Est-ce qu’y’a des pieds?

Hier, dernière journée d’errance sur le plateau, aujourd’hui on déménage le QG du moulin du monde et on s’installe à Robert Desnos. On a distribué des tracts dans les boîtes aux lettres, on est allé dans les commerces où Mourad a steppé. Il était prévu qu’on se rende à la ludothèque pour que Mourad anime un atelier à 15heures. Une dizaine d’enfants étaient présents et tous prêts à participer. Une petite fille a dit: « Mais vous êtes bien trop grand j’arrive pas à vous regarder, j’me casse le cou! »Mourad a entamé l’initiation: « Est-ce qu’y’a des pieds? Est-ce qu’y’a des mains? » Et tout le monde a essayé de tenir le rythme en respectant la musicalité. Les enfants se sont très bien débrouillés. À la fin, Mourad leur a fait une démonstration et la même petite fille qui le trouvait trop grand s’est exclamé: « Mais c’est incroyable! »On s’est tous donné rendez-vous demain, 18h à Desnos.

Passer la Seine

Je viens de l’autre côté, de l’autre côté de la Seine, de l’autre côté de Paris. Banlieue Nord, banlieue Sud comme deux hémisphères. Je suis partie tôt, j’ai vu défiler des pavillons, des jardins, des immeubles de plus en plus grands, un petit bout de Paris, aperçu la Sacré coeur avant de m’engouffrer sous terre, faut pas déranger la capitale. Ressortie de l’autre côté, vu des usines, passé 1, 2, 3 fois la Seine, vu un homme qui faisait de l’aviron, un port, des bateaux, un cimetière, des bois au loin, une mosquée, 1, 2, 3 églises, des immeubles de plus en plus petits, retrouvé des pavillons et des jardins. J’étais de retour en banlieue, mais dans l’autre banlieue, à peine 50km et deux heures de trajets. J’ai passé un jour, puis un autre à l’autre bout de l’hémisphère sud, pour me rendre compte que j’étais au même endroit. Que le lieu du ban, prenait son sens d’un côté et de l’autre de la Seine.

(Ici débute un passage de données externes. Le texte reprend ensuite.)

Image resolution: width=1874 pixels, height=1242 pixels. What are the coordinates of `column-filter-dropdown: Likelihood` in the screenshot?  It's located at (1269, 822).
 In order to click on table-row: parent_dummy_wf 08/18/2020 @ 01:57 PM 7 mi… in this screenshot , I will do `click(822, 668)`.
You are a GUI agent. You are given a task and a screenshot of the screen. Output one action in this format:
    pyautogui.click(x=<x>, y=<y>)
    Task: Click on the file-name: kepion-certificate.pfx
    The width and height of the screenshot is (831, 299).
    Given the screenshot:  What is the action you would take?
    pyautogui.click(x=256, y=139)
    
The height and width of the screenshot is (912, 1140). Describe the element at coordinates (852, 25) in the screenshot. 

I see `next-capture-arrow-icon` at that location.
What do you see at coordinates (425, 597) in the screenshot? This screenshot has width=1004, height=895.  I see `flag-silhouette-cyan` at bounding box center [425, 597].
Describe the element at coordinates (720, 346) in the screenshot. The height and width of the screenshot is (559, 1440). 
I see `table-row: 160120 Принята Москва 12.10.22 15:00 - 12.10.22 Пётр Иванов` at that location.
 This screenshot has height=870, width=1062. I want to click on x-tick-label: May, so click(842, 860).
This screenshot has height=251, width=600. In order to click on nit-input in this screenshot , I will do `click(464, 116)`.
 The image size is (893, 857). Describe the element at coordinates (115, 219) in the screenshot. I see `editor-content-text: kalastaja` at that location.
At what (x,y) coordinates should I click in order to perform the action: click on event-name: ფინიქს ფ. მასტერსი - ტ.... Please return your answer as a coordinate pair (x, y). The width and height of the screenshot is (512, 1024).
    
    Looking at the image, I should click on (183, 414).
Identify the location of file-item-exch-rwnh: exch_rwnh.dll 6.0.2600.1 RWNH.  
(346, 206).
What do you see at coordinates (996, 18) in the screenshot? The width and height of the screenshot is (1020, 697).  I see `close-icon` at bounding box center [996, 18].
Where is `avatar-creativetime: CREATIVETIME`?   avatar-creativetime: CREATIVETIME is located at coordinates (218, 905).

J’ai entendu: Paris est trop loin, Paris est trop cher, le train a toujours des problèmes, mais on est bien ici, on changerait pour rien au monde, même pour la ville d’à côté, ici c’est chez moi même si je viens d’ailleurs, ici c’est chez moi même si je viens de loin. D’où l’on vienne, on a bâti nos repères en même temps que les tours, cultivés nos références en même temps que les jardins. D’un côté comme de l’autre on se sent chez nous, en imaginant même pas pouvoir échanger nos places. D’où qu’on vienne et où qu’on aille, on reste des banlieusards. À Ris-Orangis, je me suis sentie chez moi, la banlieue est un village.